[Data extracted from a collection]
◇ ◇ ◇ ◇
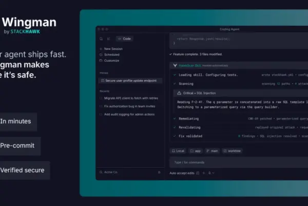Select pinned Secure user profile update endpoint
308x206 pixels.
(130, 81)
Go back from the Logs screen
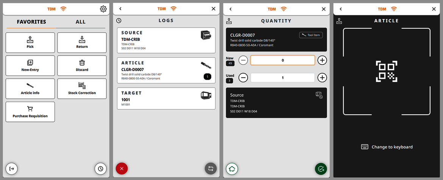Screen dimensions: 443x180 tap(120, 9)
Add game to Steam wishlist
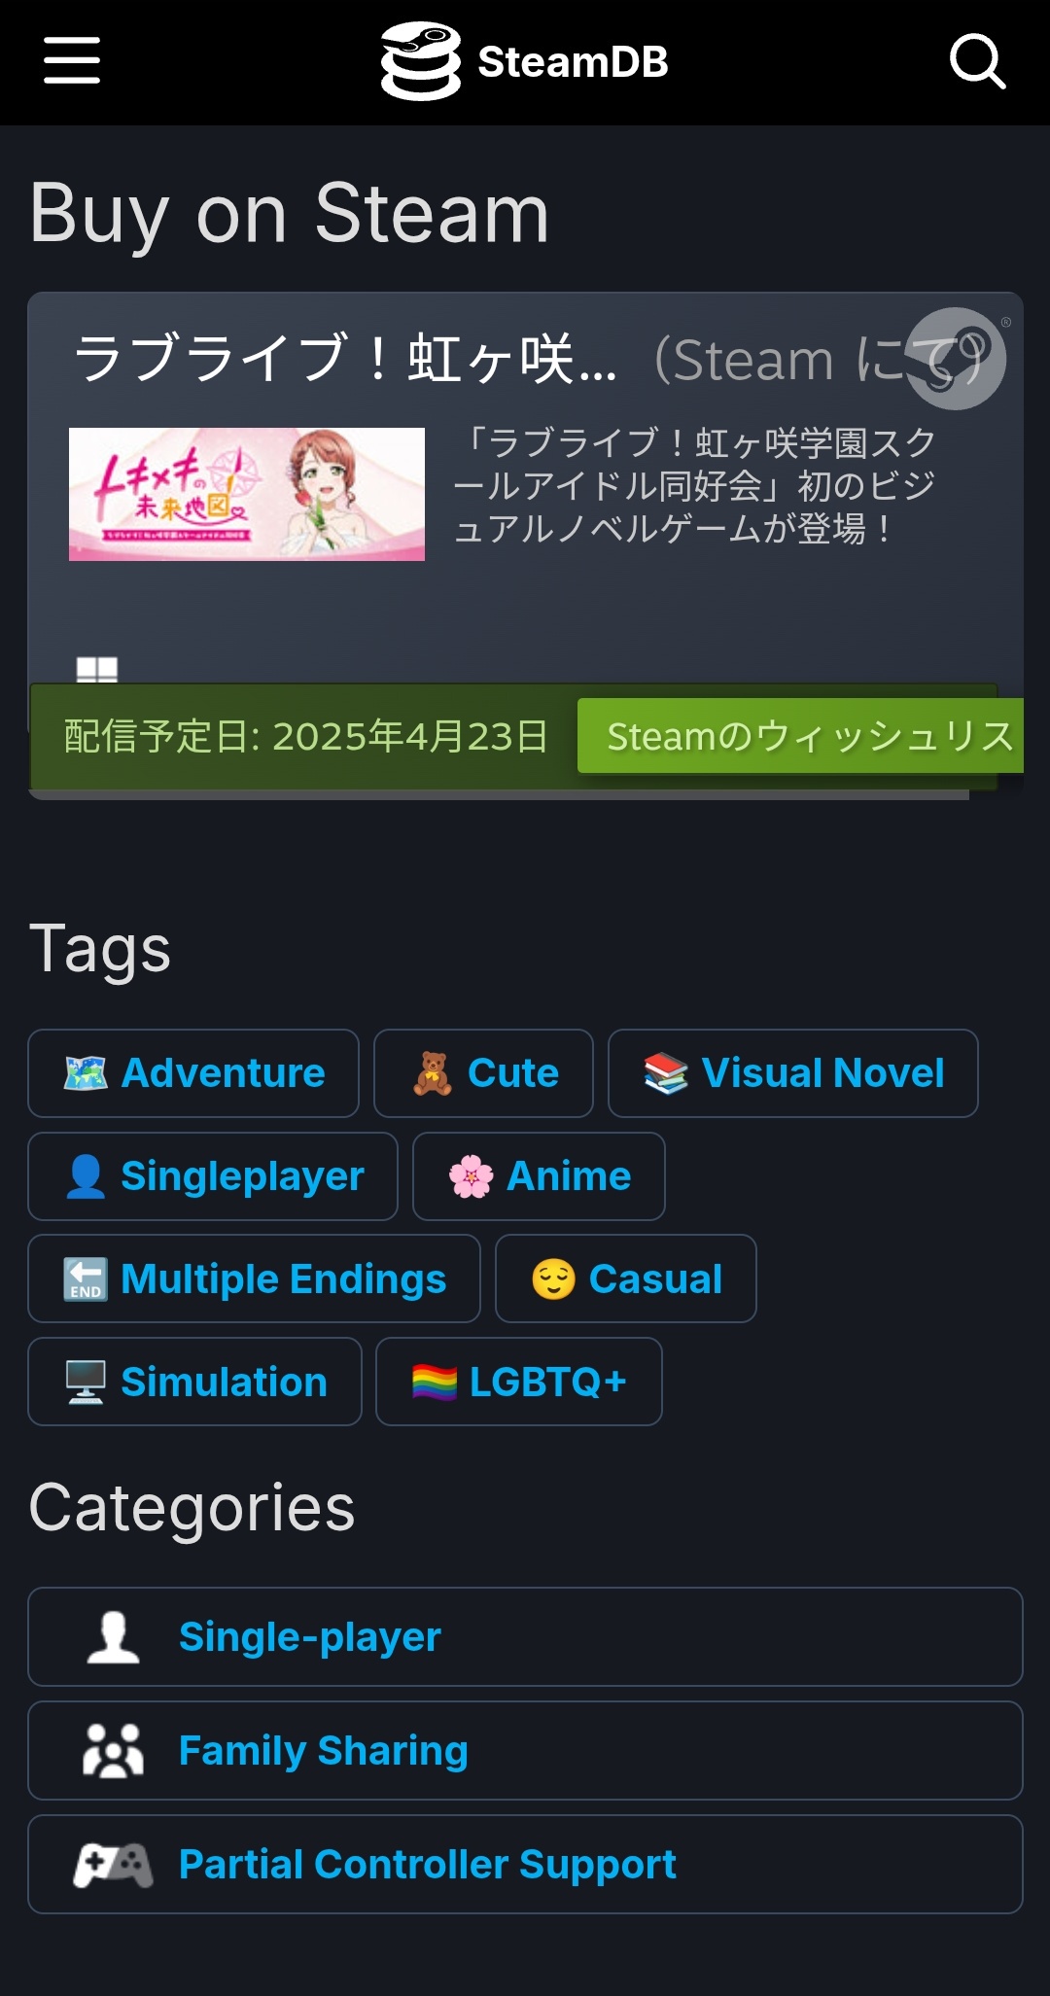 coord(800,736)
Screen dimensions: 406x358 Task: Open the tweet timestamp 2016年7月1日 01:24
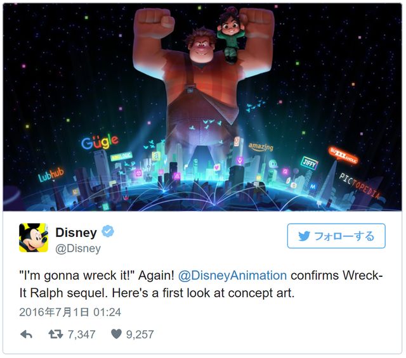70,312
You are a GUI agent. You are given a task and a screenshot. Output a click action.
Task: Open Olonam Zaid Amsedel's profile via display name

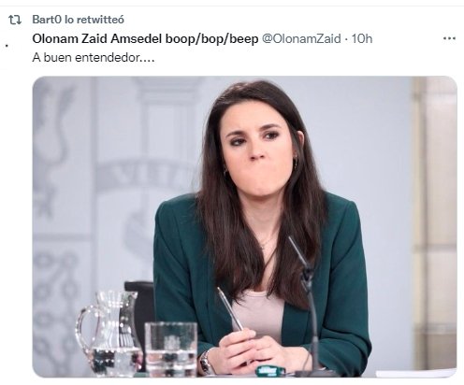click(145, 39)
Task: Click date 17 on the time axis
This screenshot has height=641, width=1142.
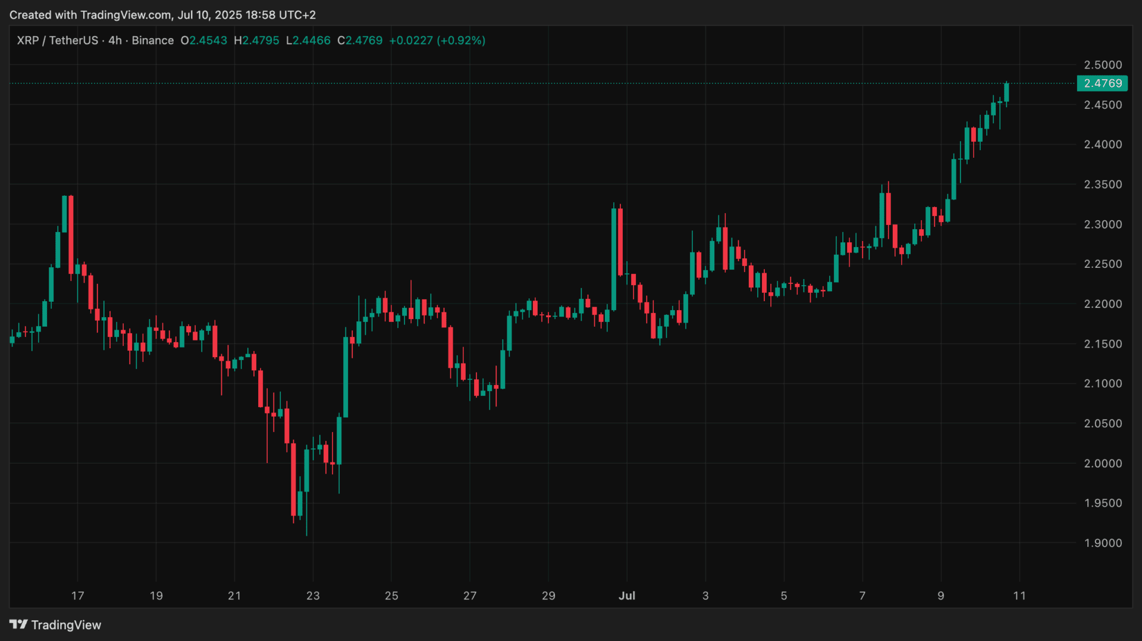Action: 77,596
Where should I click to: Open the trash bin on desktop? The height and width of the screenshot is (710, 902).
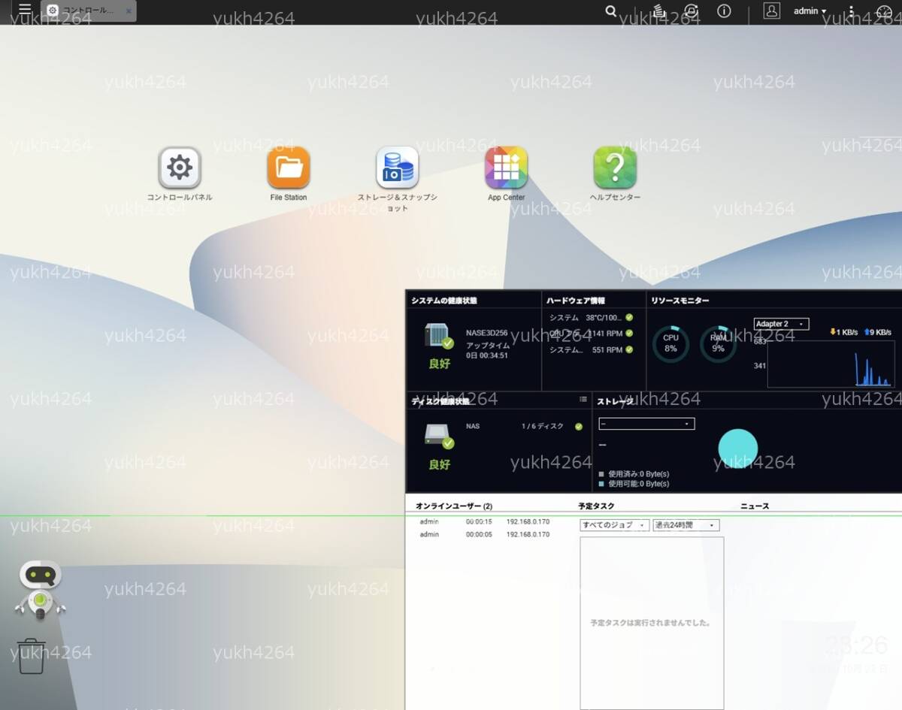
◇ ◇ ◇ ◇
# What to do:
Among the lines above, the one with "Go back from the Logs screen" opens the part to repeat and the one with "Task: Click date 17 on the time axis" closes it; repeat only that part exactly, with no pictures.

# Exercise result:
Go back from the Logs screen
Screen dimensions: 443x180 tap(120, 9)
Add game to Steam wishlist
 coord(800,736)
Screen dimensions: 406x358 Task: Open the tweet timestamp 2016年7月1日 01:24
70,312
You are a GUI agent. You are given a task and a screenshot. Output a click action.
Task: Open Olonam Zaid Amsedel's profile via display name

click(145, 39)
Task: Click date 17 on the time axis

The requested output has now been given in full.